First, it expands the pool of credible lead investors for deep-tech climate and health startups that are already globally oriented from day one. Europe is rich in scientific talent — think of geothermal in Iceland, biotech clusters in the UK and DACH, robotics in Germany and Switzerland — but often capital-poor at the Series A/B stages. A mid-sized US fund with a clear climate and health mandate is a natural syndicate partner for European VCs such as World Fund, Planet A, Sofinnova or Earlybird.
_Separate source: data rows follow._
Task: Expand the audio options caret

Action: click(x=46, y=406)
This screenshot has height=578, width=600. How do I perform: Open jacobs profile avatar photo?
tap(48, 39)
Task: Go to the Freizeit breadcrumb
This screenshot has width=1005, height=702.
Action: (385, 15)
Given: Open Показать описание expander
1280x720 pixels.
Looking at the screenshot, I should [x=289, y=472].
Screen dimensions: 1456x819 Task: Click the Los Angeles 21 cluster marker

Second, Obvious’ 360-degree philosophy meshes surprisingly well with the EU regulatory stack. The European Green Deal, the upcoming EU AI Act and existing frameworks like GDPR and the Digital Services Act all push companies to consider societal impact holistically. Funds that already think in terms of planetary, human and economic externalities may find it easier to navigate requirements such as SFDR Article 9 (for sustainable investment products) or sector-specific safety rules for AI and robotics.

Third, it creates competitive pressure. European institutions like the European Investment Fund and national development banks have poured billions into climate and deep tech, but private impact-focused managers still struggle to reach scale and raise repeat funds. If US players consistently demonstrate that impact-aligned hard tech can generate strong distributions, LPs in Europe — pension funds, insurers, family offices — will find it harder to hide behind the excuse that “impact doesn’t perform.”

6. Looking ahead

What happens next will determine whether Fund V becomes a case study in “impact VC 2.0” or a cautionary tale.
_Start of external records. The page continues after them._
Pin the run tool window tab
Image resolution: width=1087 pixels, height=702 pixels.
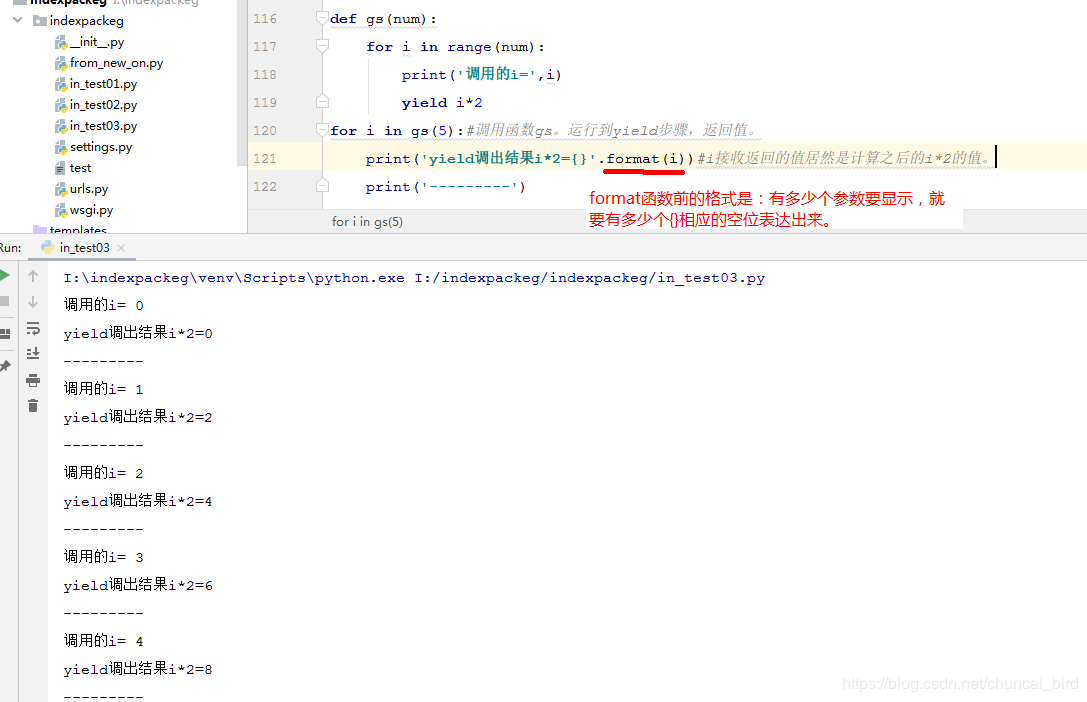coord(7,365)
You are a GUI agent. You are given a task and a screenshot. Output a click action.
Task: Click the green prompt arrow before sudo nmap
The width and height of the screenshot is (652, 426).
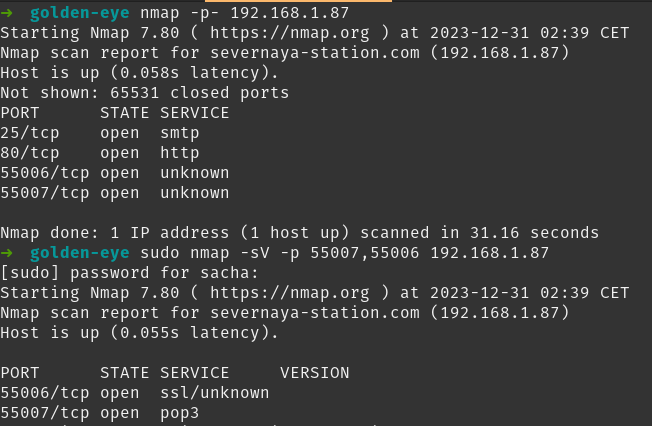tap(7, 253)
Over the next three to five years, expect Obvious to deepen its concentration around three overlaps:

  • AI infrastructure for the energy transition (geothermal, grid optimisation, industrial efficiency)
  • AI-native biology and chemistry platforms
  • Robotics and automation that address labour shortages rather than pure cost-cutting

The biggest execution risk is timing. Geothermal projects are capital-intensive and slow; drug discovery can easily overshoot a 10-year fund life; humanoid robotics is still working through hardware reliability and safety. Obvious’ relatively small fund size helps, but it also limits its ability to follow on aggressively in these cash-hungry sectors.

Another open question is geographical focus. If the firm leans heavily into US-only bets, it may miss world-class European and Asian science. If it goes global too quickly with a small partnership, it risks spreading its attention thin. Many successful climate and health funds have solved this by building strong local co-investor networks rather than flying in solo.
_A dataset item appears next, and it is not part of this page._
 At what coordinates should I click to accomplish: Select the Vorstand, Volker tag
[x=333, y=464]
For readers — whether you are founders, operators or LPs — the signals to watch are:

  • Does Obvious back more asset-heavy projects like geothermal, or stay mostly software-first?
  • How many of its robotics bets find sustainable business models rather than demo-ware?
  • Do its AI-for-science companies translate impressive models into approved drugs or materials?

7. The bottom line

Obvious Ventures’ $360 million “full-circle” fund is less about cute numerology and more about whether a ruthlessly commercial version of impact investing can finally stand on its own feet. If this portfolio produces durable public companies in climate, health and automation, it will strengthen the case for specialist, mid-sized impact funds on both sides of the Atlantic. If it doesn’t, LPs may retreat once again to safer SaaS territory.

The real question is: will the next generation of mission-driven unicorns be built with capital that is unapologetically impact-first — or will that label still be seen as a concession?